The Monterey Peninsula on the Central Coast of California is peculiar in more than one way. First, it is the coldest area in the continental U.S. during the summer months of July and August. The rest of the country’s summer is our winter! And while the rest of the country uses air conditioners, they are practically nonexistent here. Instead the generator is the preferred ‘appliance’. During the last storm ours ran for four days!
The Monterey Peninsula is also home to Pinus radiata, the Monterey pine. As I wrote last week in the short story, Wanda and the Winged Sea Serpent, “the Monterey pine is a very common, though not terribly attractive, species of conifer on the Peninsula.” I was generous. Most individuals are very tall and straight with only a ‘shock top’ of needles, which shed 24/7/365. There is a ‘dominant’ variety that actually possesses an attractive ‘habit’ but is far less common. In addition to being tall and gangly, the Monterey pine has a shallow root system. This makes it vulnerable to high winds common during storms.
The last big storm, of a type known as the ‘Pineapple Express’ (those come from the direction of Hawaii), took down over 300 trees in Del Monte Forest in Pebble Beach.
This baby was at the end of our driveway, over 80 feet tall and snapped in half! The tree below was uprooted, fell across the adjacent road and demolished a neighbor’s driveway gate.
Another took out a gatehouse onto 17 Mile Drive. No fatalities.
This was the worst storm some had seen in over three decades. So is Climate Change real? Sure. Did humans have something to do with this (secular or cyclical) change? Your call. I take a simple view. Carbon causes a greenhouse effect not because it is Republican or Democrat but because its structure allows heat generating UV radiation to penetrate the atmosphere and heat up the planet, and it blocks the infrared radiation (heat) generated during the day. Maybe humans didn’t cause the current warming and more violent weather, but since we can measure carbon levels in the atmosphere and in the oceans and we know they are rising it seems to me a big stretch to say we don’t add to the problem at the margin.

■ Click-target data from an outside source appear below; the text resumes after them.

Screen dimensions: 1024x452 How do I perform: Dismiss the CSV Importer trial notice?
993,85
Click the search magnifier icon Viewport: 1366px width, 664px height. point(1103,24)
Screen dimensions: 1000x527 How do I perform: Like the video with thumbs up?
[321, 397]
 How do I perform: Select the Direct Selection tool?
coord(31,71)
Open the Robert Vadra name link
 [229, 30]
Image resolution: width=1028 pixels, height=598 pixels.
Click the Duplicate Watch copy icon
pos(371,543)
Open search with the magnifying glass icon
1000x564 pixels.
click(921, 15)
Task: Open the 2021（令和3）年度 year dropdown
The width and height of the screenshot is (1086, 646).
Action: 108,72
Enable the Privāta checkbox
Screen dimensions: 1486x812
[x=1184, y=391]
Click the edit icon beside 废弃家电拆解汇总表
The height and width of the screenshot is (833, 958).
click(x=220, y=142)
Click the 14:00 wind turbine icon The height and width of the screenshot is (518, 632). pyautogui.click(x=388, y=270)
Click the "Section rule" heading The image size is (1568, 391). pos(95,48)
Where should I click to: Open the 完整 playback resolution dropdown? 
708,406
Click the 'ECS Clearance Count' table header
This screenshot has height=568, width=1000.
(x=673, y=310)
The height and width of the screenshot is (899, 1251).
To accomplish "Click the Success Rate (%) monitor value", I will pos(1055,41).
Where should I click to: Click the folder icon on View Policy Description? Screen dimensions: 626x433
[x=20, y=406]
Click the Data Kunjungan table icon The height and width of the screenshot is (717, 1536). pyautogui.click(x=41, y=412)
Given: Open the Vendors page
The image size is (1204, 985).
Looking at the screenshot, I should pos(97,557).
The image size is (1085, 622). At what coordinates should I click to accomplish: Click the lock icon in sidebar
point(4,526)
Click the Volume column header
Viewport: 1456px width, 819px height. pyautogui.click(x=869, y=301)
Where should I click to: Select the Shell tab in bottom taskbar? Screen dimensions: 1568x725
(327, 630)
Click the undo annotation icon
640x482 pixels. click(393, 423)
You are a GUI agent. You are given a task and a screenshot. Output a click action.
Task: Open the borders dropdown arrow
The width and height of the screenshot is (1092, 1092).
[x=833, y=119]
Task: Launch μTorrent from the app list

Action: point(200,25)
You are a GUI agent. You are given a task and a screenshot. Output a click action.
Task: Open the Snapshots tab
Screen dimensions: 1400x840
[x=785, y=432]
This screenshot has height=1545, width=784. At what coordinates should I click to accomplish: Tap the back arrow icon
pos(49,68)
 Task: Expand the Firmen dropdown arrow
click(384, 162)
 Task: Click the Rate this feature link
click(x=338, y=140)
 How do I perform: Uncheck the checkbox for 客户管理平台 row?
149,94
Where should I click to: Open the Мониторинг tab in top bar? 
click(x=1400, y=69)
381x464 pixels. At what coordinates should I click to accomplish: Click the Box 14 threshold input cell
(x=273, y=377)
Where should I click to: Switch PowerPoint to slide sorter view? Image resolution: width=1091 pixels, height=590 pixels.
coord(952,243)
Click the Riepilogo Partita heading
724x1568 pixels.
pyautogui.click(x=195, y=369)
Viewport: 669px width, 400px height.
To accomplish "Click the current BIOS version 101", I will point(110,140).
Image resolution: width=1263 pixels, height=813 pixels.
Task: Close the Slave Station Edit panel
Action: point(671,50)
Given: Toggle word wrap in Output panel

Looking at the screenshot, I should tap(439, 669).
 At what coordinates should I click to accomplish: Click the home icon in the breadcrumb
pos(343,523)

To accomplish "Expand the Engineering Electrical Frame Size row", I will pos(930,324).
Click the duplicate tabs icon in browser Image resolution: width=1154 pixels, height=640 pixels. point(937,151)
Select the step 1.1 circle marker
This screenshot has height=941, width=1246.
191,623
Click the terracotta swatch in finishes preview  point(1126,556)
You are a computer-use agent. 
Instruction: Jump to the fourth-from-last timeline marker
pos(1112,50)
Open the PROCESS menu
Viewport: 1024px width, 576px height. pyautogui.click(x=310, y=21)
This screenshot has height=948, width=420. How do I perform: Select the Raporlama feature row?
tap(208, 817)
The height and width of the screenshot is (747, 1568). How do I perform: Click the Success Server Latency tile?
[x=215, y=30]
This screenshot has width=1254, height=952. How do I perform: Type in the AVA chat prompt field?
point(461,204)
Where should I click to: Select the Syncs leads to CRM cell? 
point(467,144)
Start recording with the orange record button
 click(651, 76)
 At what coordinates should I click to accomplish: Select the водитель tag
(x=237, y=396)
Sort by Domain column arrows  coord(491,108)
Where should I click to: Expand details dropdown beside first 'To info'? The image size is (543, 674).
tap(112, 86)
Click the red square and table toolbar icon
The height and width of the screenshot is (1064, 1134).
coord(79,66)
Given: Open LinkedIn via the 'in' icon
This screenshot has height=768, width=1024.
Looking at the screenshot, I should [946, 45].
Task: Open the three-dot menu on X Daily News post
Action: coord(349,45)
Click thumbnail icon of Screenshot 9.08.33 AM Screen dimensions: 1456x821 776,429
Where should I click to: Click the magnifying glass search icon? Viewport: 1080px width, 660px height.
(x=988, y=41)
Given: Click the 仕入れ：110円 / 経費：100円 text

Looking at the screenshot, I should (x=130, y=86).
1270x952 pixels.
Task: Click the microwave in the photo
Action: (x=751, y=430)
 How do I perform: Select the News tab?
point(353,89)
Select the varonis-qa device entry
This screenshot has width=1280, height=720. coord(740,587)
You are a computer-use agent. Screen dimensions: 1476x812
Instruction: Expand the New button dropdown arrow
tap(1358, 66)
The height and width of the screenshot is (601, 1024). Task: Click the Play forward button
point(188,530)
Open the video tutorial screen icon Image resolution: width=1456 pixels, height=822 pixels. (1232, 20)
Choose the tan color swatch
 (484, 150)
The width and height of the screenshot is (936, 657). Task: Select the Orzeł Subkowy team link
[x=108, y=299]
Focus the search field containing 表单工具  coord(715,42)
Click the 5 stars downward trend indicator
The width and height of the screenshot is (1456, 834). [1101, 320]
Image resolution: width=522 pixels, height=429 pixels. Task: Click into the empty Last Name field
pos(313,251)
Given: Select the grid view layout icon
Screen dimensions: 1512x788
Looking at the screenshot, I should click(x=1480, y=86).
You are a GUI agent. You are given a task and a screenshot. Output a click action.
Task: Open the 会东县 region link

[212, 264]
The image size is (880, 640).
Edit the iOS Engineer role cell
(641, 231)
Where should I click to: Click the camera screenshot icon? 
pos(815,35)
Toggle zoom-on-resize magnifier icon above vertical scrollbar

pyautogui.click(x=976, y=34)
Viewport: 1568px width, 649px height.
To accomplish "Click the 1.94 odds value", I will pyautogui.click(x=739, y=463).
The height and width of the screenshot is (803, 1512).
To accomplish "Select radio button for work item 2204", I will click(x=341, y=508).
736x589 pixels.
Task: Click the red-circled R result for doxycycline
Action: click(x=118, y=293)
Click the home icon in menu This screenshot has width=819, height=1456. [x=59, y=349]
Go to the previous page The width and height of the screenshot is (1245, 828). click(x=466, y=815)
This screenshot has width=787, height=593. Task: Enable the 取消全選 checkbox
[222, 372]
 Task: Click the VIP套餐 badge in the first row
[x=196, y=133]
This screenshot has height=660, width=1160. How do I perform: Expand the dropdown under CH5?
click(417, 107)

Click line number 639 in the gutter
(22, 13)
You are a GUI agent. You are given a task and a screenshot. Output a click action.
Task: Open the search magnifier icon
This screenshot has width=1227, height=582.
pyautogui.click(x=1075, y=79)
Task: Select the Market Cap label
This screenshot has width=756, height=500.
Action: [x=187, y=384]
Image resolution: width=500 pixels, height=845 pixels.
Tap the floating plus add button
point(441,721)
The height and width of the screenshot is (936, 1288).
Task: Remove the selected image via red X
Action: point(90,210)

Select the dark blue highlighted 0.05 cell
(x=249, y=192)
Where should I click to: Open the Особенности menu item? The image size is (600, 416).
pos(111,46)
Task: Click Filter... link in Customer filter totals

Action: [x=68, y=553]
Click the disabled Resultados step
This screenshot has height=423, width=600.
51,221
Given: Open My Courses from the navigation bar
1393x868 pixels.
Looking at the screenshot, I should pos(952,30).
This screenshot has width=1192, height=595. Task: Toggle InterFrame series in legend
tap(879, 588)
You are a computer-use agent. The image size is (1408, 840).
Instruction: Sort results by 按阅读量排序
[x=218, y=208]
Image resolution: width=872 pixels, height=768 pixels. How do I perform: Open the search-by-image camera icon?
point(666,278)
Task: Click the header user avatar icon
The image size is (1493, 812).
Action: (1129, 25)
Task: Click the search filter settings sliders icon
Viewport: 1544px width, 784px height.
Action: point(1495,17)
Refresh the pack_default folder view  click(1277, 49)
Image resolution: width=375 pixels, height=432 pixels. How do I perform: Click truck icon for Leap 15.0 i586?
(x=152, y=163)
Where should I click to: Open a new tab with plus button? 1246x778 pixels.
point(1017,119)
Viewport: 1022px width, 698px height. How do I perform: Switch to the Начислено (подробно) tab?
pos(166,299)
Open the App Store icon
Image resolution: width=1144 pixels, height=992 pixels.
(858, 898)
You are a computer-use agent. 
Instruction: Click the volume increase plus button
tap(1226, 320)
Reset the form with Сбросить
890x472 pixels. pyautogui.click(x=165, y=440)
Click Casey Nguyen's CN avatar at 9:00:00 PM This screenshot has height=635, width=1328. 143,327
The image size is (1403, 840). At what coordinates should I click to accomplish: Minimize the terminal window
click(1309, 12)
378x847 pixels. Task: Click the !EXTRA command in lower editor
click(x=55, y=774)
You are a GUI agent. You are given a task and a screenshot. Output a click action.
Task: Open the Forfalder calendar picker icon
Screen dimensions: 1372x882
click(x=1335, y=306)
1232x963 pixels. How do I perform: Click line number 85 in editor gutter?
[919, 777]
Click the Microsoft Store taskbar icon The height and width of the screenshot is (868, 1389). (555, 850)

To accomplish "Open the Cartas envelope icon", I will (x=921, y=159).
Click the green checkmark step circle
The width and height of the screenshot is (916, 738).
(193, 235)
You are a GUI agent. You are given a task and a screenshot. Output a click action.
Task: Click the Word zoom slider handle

And warming could have counter-intuitive effects as we find inThe Girl from Ipanema (TGFI). Rather than the meteor strike in TGFI, we are seeing formerly land-supported glaciers flow then calve, or melt, into the ocean. If this were to happen in Greenland it might affect the Gulf Stream and cause a Big Chill, as happened on earth during the Dryas period some twelve thousand years ago, or happened in TGFI.
Everyone might have to trade out their AC’s for generators. Ironic huh?